**TASK TO COMPLETE:** Return each record shown beneath, word for word.

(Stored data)
● ● ● ● ●

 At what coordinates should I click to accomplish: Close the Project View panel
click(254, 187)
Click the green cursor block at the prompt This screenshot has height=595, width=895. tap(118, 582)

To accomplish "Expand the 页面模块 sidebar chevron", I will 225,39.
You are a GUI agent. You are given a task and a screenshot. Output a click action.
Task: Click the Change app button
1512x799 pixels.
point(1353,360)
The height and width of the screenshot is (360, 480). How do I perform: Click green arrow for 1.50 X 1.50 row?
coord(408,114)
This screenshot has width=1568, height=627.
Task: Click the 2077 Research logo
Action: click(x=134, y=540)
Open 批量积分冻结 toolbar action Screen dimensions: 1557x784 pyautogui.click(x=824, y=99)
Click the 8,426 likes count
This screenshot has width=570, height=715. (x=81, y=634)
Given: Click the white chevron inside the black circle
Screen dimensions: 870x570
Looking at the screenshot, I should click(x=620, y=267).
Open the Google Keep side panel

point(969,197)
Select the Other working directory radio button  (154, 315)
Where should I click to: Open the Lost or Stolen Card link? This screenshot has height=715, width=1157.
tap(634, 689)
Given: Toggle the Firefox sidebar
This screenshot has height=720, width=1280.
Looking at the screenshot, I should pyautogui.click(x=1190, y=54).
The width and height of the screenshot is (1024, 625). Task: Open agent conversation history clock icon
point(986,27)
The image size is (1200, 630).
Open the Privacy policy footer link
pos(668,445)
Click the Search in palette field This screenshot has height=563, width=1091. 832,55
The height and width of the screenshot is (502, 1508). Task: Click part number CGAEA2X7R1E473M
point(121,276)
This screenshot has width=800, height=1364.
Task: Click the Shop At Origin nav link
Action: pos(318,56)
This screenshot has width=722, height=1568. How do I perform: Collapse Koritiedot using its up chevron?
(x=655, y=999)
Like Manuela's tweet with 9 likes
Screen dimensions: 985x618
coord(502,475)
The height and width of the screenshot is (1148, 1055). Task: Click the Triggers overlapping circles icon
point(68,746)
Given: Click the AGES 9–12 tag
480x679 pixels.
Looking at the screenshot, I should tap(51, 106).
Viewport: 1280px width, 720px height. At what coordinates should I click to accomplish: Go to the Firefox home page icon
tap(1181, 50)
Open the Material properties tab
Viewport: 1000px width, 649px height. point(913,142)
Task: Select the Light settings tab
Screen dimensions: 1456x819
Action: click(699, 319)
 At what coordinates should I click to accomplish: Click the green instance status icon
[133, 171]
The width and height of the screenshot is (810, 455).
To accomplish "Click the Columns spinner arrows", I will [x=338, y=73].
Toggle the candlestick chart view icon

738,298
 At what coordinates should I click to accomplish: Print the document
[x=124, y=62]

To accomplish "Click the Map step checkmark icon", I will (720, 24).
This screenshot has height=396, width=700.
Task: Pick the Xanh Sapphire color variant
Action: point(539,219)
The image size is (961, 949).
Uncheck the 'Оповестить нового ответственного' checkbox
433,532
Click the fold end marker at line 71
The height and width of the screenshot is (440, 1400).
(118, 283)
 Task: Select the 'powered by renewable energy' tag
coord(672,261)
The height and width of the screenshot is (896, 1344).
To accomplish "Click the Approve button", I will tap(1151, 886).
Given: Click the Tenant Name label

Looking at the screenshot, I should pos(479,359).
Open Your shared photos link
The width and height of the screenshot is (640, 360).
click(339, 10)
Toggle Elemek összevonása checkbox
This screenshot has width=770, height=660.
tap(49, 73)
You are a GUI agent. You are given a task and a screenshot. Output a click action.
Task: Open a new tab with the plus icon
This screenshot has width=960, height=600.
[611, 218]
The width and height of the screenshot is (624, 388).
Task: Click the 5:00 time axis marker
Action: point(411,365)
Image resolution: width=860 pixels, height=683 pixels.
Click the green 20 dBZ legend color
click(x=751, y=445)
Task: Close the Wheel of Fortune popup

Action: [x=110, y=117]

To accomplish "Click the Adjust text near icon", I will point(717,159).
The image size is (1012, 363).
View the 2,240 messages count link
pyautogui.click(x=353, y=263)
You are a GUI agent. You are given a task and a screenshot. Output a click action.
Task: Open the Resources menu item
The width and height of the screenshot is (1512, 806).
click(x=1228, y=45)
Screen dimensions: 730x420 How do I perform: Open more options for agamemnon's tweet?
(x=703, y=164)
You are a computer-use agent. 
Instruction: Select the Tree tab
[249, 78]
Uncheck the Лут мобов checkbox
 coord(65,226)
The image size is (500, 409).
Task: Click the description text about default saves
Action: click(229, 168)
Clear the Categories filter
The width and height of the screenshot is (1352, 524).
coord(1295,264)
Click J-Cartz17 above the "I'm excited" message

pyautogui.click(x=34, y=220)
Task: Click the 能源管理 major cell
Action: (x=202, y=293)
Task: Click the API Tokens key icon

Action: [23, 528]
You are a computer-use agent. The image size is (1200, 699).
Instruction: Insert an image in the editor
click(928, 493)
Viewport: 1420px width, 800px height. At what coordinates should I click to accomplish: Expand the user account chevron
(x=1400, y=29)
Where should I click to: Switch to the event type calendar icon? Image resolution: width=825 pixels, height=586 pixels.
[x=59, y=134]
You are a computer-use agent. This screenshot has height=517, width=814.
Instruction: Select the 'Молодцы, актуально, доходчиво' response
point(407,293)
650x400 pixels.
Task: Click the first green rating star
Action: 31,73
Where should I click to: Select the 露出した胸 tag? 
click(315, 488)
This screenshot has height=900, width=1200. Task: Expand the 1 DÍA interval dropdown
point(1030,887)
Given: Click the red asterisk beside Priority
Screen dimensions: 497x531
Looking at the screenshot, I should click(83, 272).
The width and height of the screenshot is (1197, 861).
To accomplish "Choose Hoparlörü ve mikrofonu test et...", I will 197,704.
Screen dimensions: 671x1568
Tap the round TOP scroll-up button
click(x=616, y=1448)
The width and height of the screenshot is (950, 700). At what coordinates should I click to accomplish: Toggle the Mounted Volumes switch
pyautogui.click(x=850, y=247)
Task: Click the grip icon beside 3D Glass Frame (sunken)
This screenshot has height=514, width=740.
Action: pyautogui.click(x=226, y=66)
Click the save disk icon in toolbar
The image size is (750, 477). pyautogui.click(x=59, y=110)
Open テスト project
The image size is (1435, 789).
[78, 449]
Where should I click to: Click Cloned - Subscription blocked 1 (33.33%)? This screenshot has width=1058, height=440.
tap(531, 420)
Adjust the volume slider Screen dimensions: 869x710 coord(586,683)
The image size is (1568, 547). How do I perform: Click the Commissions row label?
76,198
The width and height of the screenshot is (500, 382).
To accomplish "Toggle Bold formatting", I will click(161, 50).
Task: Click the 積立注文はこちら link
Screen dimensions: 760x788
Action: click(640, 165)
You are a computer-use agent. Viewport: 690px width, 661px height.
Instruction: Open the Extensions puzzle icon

● ● ● ● ●

**FINISHED EXERCISE:**
 At what coordinates should I click to accomplish: Close the Project View panel
click(254, 187)
Click the green cursor block at the prompt This screenshot has height=595, width=895. tap(118, 582)

To accomplish "Expand the 页面模块 sidebar chevron", I will 225,39.
You are a GUI agent. You are given a task and a screenshot. Output a click action.
Task: Click the Change app button
1512x799 pixels.
point(1353,360)
The height and width of the screenshot is (360, 480). How do I perform: Click green arrow for 1.50 X 1.50 row?
coord(408,114)
This screenshot has width=1568, height=627.
Task: Click the 2077 Research logo
Action: click(x=134, y=540)
Open 批量积分冻结 toolbar action Screen dimensions: 1557x784 pyautogui.click(x=824, y=99)
Click the 8,426 likes count
This screenshot has width=570, height=715. (x=81, y=634)
Given: Click the white chevron inside the black circle
Screen dimensions: 870x570
Looking at the screenshot, I should click(x=620, y=267).
Open the Google Keep side panel

point(969,197)
Select the Other working directory radio button  (154, 315)
Where should I click to: Open the Lost or Stolen Card link? This screenshot has height=715, width=1157.
tap(634, 689)
Given: Toggle the Firefox sidebar
This screenshot has height=720, width=1280.
Looking at the screenshot, I should pyautogui.click(x=1190, y=54).
The width and height of the screenshot is (1024, 625). Task: Open agent conversation history clock icon
point(986,27)
The image size is (1200, 630).
Open the Privacy policy footer link
pos(668,445)
Click the Search in palette field This screenshot has height=563, width=1091. 832,55
The height and width of the screenshot is (502, 1508). Task: Click part number CGAEA2X7R1E473M
point(121,276)
This screenshot has width=800, height=1364.
Task: Click the Shop At Origin nav link
Action: pos(318,56)
This screenshot has width=722, height=1568. How do I perform: Collapse Koritiedot using its up chevron?
(x=655, y=999)
Like Manuela's tweet with 9 likes
Screen dimensions: 985x618
coord(502,475)
The height and width of the screenshot is (1148, 1055). Task: Click the Triggers overlapping circles icon
point(68,746)
Given: Click the AGES 9–12 tag
480x679 pixels.
Looking at the screenshot, I should tap(51, 106).
Viewport: 1280px width, 720px height. At what coordinates should I click to accomplish: Go to the Firefox home page icon
tap(1181, 50)
Open the Material properties tab
Viewport: 1000px width, 649px height. point(913,142)
Task: Select the Light settings tab
Screen dimensions: 1456x819
Action: click(699, 319)
 At what coordinates should I click to accomplish: Click the green instance status icon
[133, 171]
The width and height of the screenshot is (810, 455).
To accomplish "Click the Columns spinner arrows", I will [x=338, y=73].
Toggle the candlestick chart view icon

738,298
 At what coordinates should I click to accomplish: Print the document
[x=124, y=62]

To accomplish "Click the Map step checkmark icon", I will (720, 24).
This screenshot has height=396, width=700.
Task: Pick the Xanh Sapphire color variant
Action: point(539,219)
The image size is (961, 949).
Uncheck the 'Оповестить нового ответственного' checkbox
433,532
Click the fold end marker at line 71
The height and width of the screenshot is (440, 1400).
(118, 283)
 Task: Select the 'powered by renewable energy' tag
coord(672,261)
The height and width of the screenshot is (896, 1344).
To accomplish "Click the Approve button", I will tap(1151, 886).
Given: Click the Tenant Name label

Looking at the screenshot, I should pos(479,359).
Open Your shared photos link
The width and height of the screenshot is (640, 360).
click(339, 10)
Toggle Elemek összevonása checkbox
This screenshot has width=770, height=660.
tap(49, 73)
You are a GUI agent. You are given a task and a screenshot. Output a click action.
Task: Open a new tab with the plus icon
This screenshot has width=960, height=600.
[611, 218]
The width and height of the screenshot is (624, 388).
Task: Click the 5:00 time axis marker
Action: point(411,365)
Image resolution: width=860 pixels, height=683 pixels.
Click the green 20 dBZ legend color
click(x=751, y=445)
Task: Close the Wheel of Fortune popup

Action: [x=110, y=117]

To accomplish "Click the Adjust text near icon", I will point(717,159).
The image size is (1012, 363).
View the 2,240 messages count link
pyautogui.click(x=353, y=263)
You are a GUI agent. You are given a task and a screenshot. Output a click action.
Task: Open the Resources menu item
The width and height of the screenshot is (1512, 806).
click(x=1228, y=45)
Screen dimensions: 730x420 How do I perform: Open more options for agamemnon's tweet?
(x=703, y=164)
You are a computer-use agent. 
Instruction: Select the Tree tab
[249, 78]
Uncheck the Лут мобов checkbox
 coord(65,226)
The image size is (500, 409).
Task: Click the description text about default saves
Action: click(229, 168)
Clear the Categories filter
The width and height of the screenshot is (1352, 524).
coord(1295,264)
Click J-Cartz17 above the "I'm excited" message

pyautogui.click(x=34, y=220)
Task: Click the 能源管理 major cell
Action: (x=202, y=293)
Task: Click the API Tokens key icon

Action: [23, 528]
You are a computer-use agent. The image size is (1200, 699).
Instruction: Insert an image in the editor
click(928, 493)
Viewport: 1420px width, 800px height. At what coordinates should I click to accomplish: Expand the user account chevron
(x=1400, y=29)
Where should I click to: Switch to the event type calendar icon? Image resolution: width=825 pixels, height=586 pixels.
[x=59, y=134]
You are a computer-use agent. This screenshot has height=517, width=814.
Instruction: Select the 'Молодцы, актуально, доходчиво' response
point(407,293)
650x400 pixels.
Task: Click the first green rating star
Action: 31,73
Where should I click to: Select the 露出した胸 tag? 
click(315, 488)
This screenshot has height=900, width=1200. Task: Expand the 1 DÍA interval dropdown
point(1030,887)
Given: Click the red asterisk beside Priority
Screen dimensions: 497x531
Looking at the screenshot, I should click(83, 272).
The width and height of the screenshot is (1197, 861).
To accomplish "Choose Hoparlörü ve mikrofonu test et...", I will 197,704.
Screen dimensions: 671x1568
Tap the round TOP scroll-up button
click(x=616, y=1448)
The width and height of the screenshot is (950, 700). At what coordinates should I click to accomplish: Toggle the Mounted Volumes switch
pyautogui.click(x=850, y=247)
Task: Click the grip icon beside 3D Glass Frame (sunken)
This screenshot has height=514, width=740.
Action: pyautogui.click(x=226, y=66)
Click the save disk icon in toolbar
The image size is (750, 477). pyautogui.click(x=59, y=110)
Open テスト project
The image size is (1435, 789).
[78, 449]
Where should I click to: Click Cloned - Subscription blocked 1 (33.33%)? This screenshot has width=1058, height=440.
tap(531, 420)
Adjust the volume slider Screen dimensions: 869x710 coord(586,683)
The image size is (1568, 547). How do I perform: Click the Commissions row label?
76,198
The width and height of the screenshot is (500, 382).
To accomplish "Toggle Bold formatting", I will click(161, 50).
Task: Click the 積立注文はこちら link
Screen dimensions: 760x788
Action: click(640, 165)
You are a computer-use agent. Viewport: 690px width, 661px height.
Instruction: Open the Extensions puzzle icon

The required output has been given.